• **EXERCISE DETAILS**:
The expected output is the data itself, duplicated in full.

[DATA LISTING Boundary: Start]

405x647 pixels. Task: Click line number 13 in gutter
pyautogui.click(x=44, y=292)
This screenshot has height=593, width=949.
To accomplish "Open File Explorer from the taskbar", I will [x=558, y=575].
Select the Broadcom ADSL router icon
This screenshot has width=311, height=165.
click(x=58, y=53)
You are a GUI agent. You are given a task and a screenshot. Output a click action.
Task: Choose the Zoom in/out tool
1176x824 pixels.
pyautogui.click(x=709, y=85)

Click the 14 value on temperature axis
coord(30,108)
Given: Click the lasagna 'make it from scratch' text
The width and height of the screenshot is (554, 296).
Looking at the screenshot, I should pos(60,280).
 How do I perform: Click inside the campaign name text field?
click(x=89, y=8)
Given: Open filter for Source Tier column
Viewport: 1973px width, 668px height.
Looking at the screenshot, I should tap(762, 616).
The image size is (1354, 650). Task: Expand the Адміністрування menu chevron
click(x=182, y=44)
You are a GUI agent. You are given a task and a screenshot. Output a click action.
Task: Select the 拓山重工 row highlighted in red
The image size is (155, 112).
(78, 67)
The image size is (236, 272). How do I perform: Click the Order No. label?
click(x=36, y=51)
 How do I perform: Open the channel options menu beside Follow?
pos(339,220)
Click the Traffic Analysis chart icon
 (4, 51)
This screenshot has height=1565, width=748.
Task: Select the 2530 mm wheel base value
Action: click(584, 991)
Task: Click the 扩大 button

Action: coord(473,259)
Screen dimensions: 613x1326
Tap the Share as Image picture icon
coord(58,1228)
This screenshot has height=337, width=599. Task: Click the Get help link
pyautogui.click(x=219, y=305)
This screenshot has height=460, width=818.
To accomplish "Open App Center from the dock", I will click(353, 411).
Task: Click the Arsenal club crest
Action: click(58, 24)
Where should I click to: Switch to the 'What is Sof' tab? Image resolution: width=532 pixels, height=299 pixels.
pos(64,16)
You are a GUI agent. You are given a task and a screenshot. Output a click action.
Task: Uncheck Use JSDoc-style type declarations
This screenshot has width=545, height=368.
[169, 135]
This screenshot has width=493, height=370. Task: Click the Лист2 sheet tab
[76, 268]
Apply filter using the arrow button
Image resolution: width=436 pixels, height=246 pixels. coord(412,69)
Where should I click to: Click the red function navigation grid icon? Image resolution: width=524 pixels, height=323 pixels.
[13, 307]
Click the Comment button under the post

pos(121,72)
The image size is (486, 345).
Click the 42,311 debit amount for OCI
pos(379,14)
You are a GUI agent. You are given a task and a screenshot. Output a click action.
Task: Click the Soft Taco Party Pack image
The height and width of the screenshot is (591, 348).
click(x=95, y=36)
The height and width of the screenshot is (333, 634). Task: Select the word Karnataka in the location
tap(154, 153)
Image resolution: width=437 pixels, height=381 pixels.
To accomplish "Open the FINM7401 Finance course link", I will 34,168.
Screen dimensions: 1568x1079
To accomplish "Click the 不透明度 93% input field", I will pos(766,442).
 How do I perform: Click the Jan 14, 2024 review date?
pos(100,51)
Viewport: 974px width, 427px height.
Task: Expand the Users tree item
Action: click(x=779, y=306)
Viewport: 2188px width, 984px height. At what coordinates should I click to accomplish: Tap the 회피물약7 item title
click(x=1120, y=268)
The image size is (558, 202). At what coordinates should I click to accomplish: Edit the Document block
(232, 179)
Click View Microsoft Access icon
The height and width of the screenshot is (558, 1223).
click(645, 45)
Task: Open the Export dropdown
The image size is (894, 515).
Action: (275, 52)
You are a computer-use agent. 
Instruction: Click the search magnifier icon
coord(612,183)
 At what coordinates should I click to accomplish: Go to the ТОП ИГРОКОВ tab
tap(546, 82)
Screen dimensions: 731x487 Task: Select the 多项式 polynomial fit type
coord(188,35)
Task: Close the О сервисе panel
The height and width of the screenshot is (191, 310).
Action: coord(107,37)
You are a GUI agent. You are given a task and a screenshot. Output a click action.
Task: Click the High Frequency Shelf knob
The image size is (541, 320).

[DATA LISTING Boundary: End]

• **FINISHED EXERCISE**:
405x647 pixels. Task: Click line number 13 in gutter
pyautogui.click(x=44, y=292)
This screenshot has height=593, width=949.
To accomplish "Open File Explorer from the taskbar", I will [x=558, y=575].
Select the Broadcom ADSL router icon
This screenshot has width=311, height=165.
click(x=58, y=53)
You are a GUI agent. You are given a task and a screenshot. Output a click action.
Task: Choose the Zoom in/out tool
1176x824 pixels.
pyautogui.click(x=709, y=85)

Click the 14 value on temperature axis
coord(30,108)
Given: Click the lasagna 'make it from scratch' text
The width and height of the screenshot is (554, 296).
Looking at the screenshot, I should pos(60,280).
 How do I perform: Click inside the campaign name text field?
click(x=89, y=8)
Given: Open filter for Source Tier column
Viewport: 1973px width, 668px height.
Looking at the screenshot, I should tap(762, 616).
The image size is (1354, 650). Task: Expand the Адміністрування menu chevron
click(x=182, y=44)
You are a GUI agent. You are given a task and a screenshot. Output a click action.
Task: Select the 拓山重工 row highlighted in red
The image size is (155, 112).
(78, 67)
The image size is (236, 272). How do I perform: Click the Order No. label?
click(x=36, y=51)
 How do I perform: Open the channel options menu beside Follow?
pos(339,220)
Click the Traffic Analysis chart icon
 (4, 51)
This screenshot has height=1565, width=748.
Task: Select the 2530 mm wheel base value
Action: click(584, 991)
Task: Click the 扩大 button

Action: coord(473,259)
Screen dimensions: 613x1326
Tap the Share as Image picture icon
coord(58,1228)
This screenshot has height=337, width=599. Task: Click the Get help link
pyautogui.click(x=219, y=305)
This screenshot has height=460, width=818.
To accomplish "Open App Center from the dock", I will click(353, 411).
Task: Click the Arsenal club crest
Action: click(58, 24)
Where should I click to: Switch to the 'What is Sof' tab? Image resolution: width=532 pixels, height=299 pixels.
pos(64,16)
You are a GUI agent. You are given a task and a screenshot. Output a click action.
Task: Uncheck Use JSDoc-style type declarations
This screenshot has width=545, height=368.
[169, 135]
This screenshot has width=493, height=370. Task: Click the Лист2 sheet tab
[76, 268]
Apply filter using the arrow button
Image resolution: width=436 pixels, height=246 pixels. coord(412,69)
Where should I click to: Click the red function navigation grid icon? Image resolution: width=524 pixels, height=323 pixels.
[13, 307]
Click the Comment button under the post

pos(121,72)
The image size is (486, 345).
Click the 42,311 debit amount for OCI
pos(379,14)
You are a GUI agent. You are given a task and a screenshot. Output a click action.
Task: Click the Soft Taco Party Pack image
The height and width of the screenshot is (591, 348).
click(x=95, y=36)
The height and width of the screenshot is (333, 634). Task: Select the word Karnataka in the location
tap(154, 153)
Image resolution: width=437 pixels, height=381 pixels.
To accomplish "Open the FINM7401 Finance course link", I will 34,168.
Screen dimensions: 1568x1079
To accomplish "Click the 不透明度 93% input field", I will pos(766,442).
 How do I perform: Click the Jan 14, 2024 review date?
pos(100,51)
Viewport: 974px width, 427px height.
Task: Expand the Users tree item
Action: click(x=779, y=306)
Viewport: 2188px width, 984px height. At what coordinates should I click to accomplish: Tap the 회피물약7 item title
click(x=1120, y=268)
The image size is (558, 202). At what coordinates should I click to accomplish: Edit the Document block
(232, 179)
Click View Microsoft Access icon
The height and width of the screenshot is (558, 1223).
click(645, 45)
Task: Open the Export dropdown
The image size is (894, 515).
Action: (275, 52)
You are a computer-use agent. 
Instruction: Click the search magnifier icon
coord(612,183)
 At what coordinates should I click to accomplish: Go to the ТОП ИГРОКОВ tab
tap(546, 82)
Screen dimensions: 731x487 Task: Select the 多项式 polynomial fit type
coord(188,35)
Task: Close the О сервисе panel
The height and width of the screenshot is (191, 310).
Action: coord(107,37)
You are a GUI agent. You are given a task and a screenshot. Output a click action.
Task: Click the High Frequency Shelf knob
The image size is (541, 320).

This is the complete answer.